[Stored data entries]
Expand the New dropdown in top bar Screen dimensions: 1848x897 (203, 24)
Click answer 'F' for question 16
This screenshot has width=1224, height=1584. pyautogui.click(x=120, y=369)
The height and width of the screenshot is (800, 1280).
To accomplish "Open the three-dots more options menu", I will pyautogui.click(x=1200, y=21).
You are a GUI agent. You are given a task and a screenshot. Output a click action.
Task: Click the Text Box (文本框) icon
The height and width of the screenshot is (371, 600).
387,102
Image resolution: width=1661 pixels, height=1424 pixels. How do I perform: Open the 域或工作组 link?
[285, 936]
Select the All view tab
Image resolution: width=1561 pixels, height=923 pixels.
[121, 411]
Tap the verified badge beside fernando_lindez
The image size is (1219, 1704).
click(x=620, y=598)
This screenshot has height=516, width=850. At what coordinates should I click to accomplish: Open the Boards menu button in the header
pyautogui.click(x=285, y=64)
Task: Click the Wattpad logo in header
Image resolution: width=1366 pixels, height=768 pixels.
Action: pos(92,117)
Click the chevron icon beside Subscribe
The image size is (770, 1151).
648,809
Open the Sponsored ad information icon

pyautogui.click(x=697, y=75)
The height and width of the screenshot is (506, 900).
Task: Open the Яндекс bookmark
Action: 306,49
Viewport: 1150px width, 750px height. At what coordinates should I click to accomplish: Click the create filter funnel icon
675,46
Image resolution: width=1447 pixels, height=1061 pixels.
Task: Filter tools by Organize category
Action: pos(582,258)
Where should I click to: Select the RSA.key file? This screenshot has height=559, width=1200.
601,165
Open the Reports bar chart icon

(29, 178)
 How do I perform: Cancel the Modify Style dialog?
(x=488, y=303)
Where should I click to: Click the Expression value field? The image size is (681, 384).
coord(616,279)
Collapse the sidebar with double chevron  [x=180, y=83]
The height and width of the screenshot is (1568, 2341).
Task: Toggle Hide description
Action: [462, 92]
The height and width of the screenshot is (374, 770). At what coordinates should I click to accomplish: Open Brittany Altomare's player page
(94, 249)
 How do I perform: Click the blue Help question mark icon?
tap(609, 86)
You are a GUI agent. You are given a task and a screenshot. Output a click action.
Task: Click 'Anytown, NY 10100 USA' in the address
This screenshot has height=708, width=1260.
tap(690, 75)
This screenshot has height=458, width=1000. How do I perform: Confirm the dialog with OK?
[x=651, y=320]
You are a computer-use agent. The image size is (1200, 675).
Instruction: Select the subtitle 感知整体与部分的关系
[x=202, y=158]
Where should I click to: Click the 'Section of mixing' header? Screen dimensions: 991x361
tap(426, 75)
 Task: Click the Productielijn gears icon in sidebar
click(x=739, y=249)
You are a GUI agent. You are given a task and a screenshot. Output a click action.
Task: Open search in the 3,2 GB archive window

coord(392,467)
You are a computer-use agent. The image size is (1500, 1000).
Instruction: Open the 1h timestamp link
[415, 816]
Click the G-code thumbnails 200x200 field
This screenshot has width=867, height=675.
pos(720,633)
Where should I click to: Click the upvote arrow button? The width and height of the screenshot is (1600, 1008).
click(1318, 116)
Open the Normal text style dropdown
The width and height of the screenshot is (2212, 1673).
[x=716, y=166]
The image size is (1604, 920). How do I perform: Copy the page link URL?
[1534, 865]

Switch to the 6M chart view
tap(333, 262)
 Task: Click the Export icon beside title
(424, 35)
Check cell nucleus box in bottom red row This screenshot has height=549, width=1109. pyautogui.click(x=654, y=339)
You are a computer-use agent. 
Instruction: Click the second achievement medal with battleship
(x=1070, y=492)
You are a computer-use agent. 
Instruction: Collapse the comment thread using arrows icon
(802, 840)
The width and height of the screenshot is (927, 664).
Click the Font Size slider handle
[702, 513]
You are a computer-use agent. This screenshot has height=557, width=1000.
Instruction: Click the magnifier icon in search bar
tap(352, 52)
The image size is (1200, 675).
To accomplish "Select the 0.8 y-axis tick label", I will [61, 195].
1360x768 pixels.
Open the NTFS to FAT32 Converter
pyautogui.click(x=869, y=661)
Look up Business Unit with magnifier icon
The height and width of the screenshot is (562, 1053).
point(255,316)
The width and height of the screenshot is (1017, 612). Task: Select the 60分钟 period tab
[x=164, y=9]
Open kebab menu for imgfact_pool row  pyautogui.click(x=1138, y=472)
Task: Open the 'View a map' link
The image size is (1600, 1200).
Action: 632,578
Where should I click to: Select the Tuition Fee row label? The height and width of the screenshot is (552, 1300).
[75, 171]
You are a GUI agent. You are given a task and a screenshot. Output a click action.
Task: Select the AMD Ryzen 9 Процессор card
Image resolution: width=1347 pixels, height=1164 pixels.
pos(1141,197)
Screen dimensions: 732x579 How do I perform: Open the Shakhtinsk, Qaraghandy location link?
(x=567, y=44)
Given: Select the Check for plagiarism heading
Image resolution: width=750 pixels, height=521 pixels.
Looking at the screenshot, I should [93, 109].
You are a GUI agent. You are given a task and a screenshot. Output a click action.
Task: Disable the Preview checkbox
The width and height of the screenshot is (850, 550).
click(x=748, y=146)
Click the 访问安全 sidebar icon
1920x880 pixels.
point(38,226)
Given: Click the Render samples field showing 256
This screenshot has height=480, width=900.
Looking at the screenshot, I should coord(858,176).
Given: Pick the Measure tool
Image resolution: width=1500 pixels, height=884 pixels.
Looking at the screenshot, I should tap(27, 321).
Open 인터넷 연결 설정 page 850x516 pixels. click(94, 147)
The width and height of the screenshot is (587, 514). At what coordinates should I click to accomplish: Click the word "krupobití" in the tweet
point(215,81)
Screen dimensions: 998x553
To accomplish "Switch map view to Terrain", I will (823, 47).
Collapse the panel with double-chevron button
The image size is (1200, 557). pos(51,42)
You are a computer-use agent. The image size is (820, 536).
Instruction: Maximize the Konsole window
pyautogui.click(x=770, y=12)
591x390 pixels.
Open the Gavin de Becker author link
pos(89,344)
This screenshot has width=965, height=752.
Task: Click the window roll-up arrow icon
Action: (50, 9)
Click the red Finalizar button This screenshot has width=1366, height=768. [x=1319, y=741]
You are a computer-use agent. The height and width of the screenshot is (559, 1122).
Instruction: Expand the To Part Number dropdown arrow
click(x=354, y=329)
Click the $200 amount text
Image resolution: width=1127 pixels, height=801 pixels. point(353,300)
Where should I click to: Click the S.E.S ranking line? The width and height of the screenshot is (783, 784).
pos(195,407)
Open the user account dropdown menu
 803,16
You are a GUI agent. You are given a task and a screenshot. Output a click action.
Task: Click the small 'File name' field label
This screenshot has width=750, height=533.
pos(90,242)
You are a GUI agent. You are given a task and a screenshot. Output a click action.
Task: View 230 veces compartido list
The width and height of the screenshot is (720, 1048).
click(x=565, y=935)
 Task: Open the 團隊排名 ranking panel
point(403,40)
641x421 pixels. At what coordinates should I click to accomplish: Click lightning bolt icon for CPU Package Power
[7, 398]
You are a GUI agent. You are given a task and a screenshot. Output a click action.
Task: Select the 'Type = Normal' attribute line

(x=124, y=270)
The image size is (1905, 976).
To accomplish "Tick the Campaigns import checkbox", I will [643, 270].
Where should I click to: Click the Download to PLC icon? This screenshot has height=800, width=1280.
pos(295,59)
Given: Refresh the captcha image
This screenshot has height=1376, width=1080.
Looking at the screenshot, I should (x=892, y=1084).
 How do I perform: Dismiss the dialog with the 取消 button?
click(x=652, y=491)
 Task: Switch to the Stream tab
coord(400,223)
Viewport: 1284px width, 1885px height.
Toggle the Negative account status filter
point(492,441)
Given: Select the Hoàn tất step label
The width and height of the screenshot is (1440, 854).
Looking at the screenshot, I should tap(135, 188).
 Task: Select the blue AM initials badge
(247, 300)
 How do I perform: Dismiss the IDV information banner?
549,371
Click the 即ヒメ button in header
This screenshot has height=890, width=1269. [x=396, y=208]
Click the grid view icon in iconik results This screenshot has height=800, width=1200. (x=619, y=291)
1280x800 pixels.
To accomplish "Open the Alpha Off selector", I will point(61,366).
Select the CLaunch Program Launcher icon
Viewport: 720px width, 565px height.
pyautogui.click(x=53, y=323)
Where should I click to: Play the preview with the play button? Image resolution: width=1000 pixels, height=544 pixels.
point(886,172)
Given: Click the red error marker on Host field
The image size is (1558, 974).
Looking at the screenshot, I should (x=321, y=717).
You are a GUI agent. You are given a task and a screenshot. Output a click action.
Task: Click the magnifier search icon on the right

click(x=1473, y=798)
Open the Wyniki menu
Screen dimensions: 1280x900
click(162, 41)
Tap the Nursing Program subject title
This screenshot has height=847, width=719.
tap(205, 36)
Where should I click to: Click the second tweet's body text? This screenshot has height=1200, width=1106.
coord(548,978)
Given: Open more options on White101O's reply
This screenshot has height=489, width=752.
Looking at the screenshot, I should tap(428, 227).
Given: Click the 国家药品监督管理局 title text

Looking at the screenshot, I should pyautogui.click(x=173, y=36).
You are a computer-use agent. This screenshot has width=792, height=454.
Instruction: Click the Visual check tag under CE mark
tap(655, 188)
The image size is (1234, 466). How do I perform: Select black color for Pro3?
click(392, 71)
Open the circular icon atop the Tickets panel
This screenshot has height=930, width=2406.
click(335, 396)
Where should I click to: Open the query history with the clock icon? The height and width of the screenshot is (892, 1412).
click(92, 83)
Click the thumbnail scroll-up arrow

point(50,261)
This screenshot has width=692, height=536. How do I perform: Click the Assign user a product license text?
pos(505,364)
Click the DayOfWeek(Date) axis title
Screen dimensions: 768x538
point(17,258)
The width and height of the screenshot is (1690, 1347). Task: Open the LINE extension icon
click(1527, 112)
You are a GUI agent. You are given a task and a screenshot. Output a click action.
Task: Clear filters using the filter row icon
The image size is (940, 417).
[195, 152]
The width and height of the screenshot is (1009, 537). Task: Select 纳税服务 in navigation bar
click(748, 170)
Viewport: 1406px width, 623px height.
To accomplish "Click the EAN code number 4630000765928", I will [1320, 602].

TASK INSTRUCTIONS -
Every line above in which the word "will" occurs is to be copied.

REPLY TO THE EXERCISE -
To accomplish "Open the three-dots more options menu", I will pyautogui.click(x=1200, y=21).
To accomplish "Select the 0.8 y-axis tick label", I will [61, 195].
To accomplish "Switch map view to Terrain", I will (823, 47).
To accomplish "Tick the Campaigns import checkbox", I will [643, 270].
To accomplish "Open the Alpha Off selector", I will point(61,366).
To accomplish "Click the EAN code number 4630000765928", I will [1320, 602].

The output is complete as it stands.